Nothing too shocking

Competition is barely a memory through most of America and much of Europe. There, newspapers have become great regional monopolies, one paper per city, one product locked into the concerns and demands of its area. That means consensus journalism, something from everyone but nothing too shocking for anyone. It also too often means caution and conformity. Why was the U.S. press so slow to ask questions about the Iraq war? Because a consensus moves slowly and cautiously, because it needs to move together for safety's sake. Compare and contrast our wholly non-consensual British press, scrappy and opinionated, risk-taking and bolshie. At least, in its rough-and-ready way, it gave us a debate. At least it stood outside the tight circle of society and looked at the issues on their merits.

Competition means different views, different perspectives, different choices. It is a vital under-pinning of a democracy sustained by competing parties. But it also means dissonance and exaggeration and, sometimes, desperation. And that, I think, is the place that John Lloyd and his theories don't quite reach. Is the press vital to a party's rise and success? Ask the Liberal Democrats and you'll get a pretty dusty answer. They win, time and again, without a single supportive editorial voice to back them. Is the press so thunderous that it can make or break careers? Look at the Thunderer and other News International titles and you see just the reverse: allegiance to Blair and New Labour, for as long as they look like winners, anyway. Can the press warp perceptions and foment too many flimsy hatreds?

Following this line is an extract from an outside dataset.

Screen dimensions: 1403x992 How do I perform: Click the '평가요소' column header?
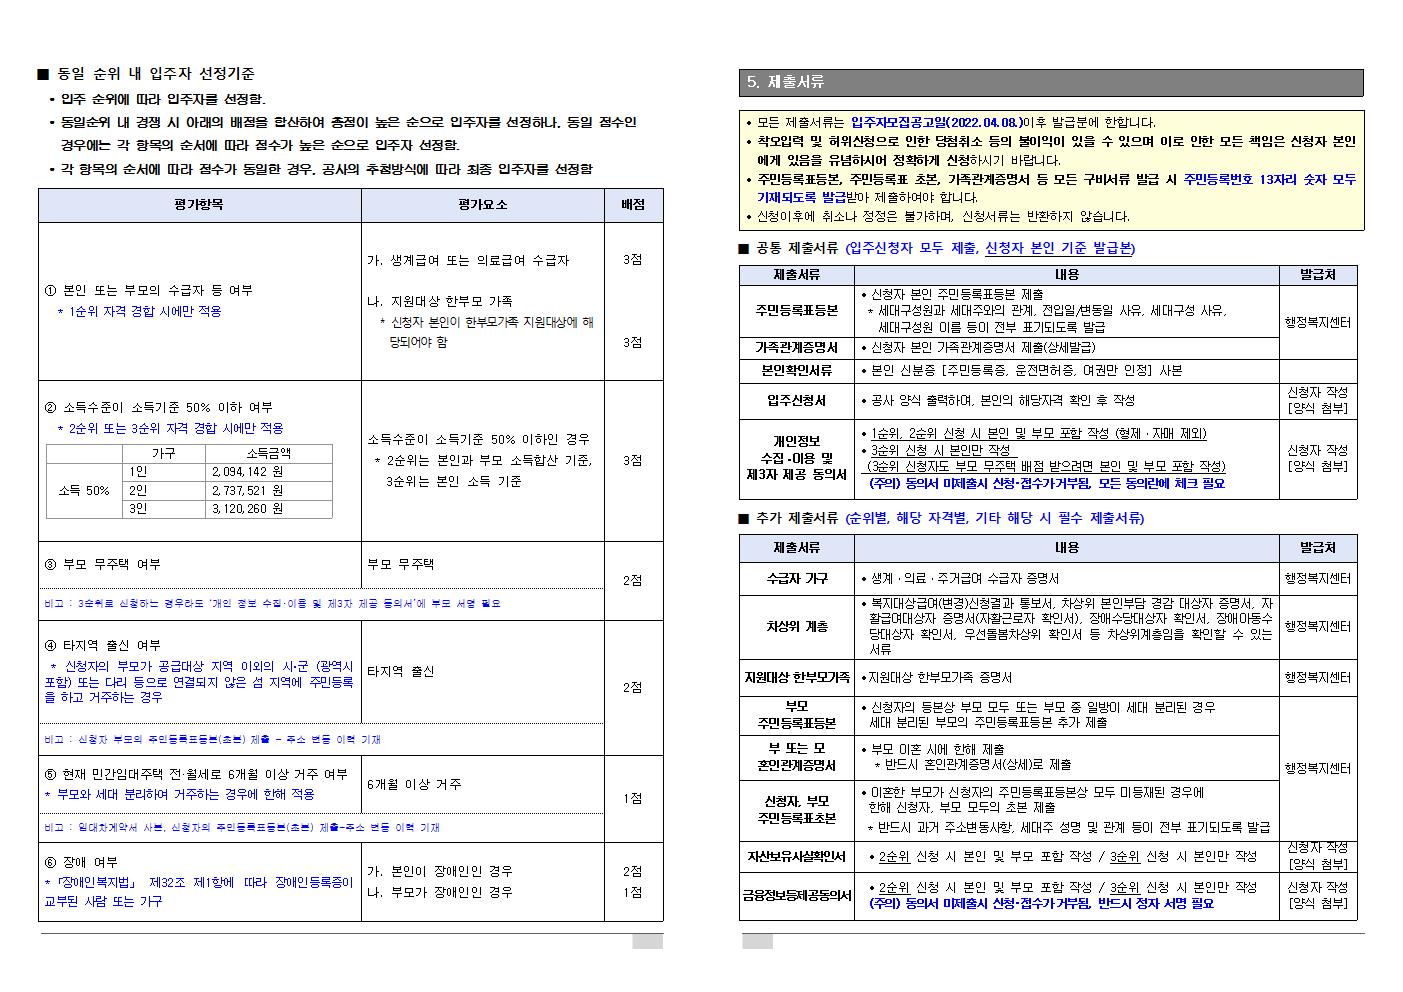tap(482, 205)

Of course, the charge of over-emotionalism made by Andrew Marr in the book he shrewdly calls My Trade is one we all need to take to heart. But if we're too slow about it, then another paper will soon put us to rights. When terrorists seek to make a propaganda killing from hostage killing, some press people will point that out and the coverage will lose its frenzy. When refugee figures are calculated to terrify, some other paper will recalculate them to calm.

That is competition. That's the way our non-system works. We have the PCC and a pooling of sovereignty that counts for much more than outsiders suppose, but we also have a right to our freedom — including, as Lord McGregor of the PCC used to say, the right to be wrong. So two cheers for John Lloyd, because his book and his arguments are part of the process. But I think I know, at heart, what works best for my trade. Yes, it's rough, ready and indeed often wrong. But it also bears a passing resemblance to necessary freedom.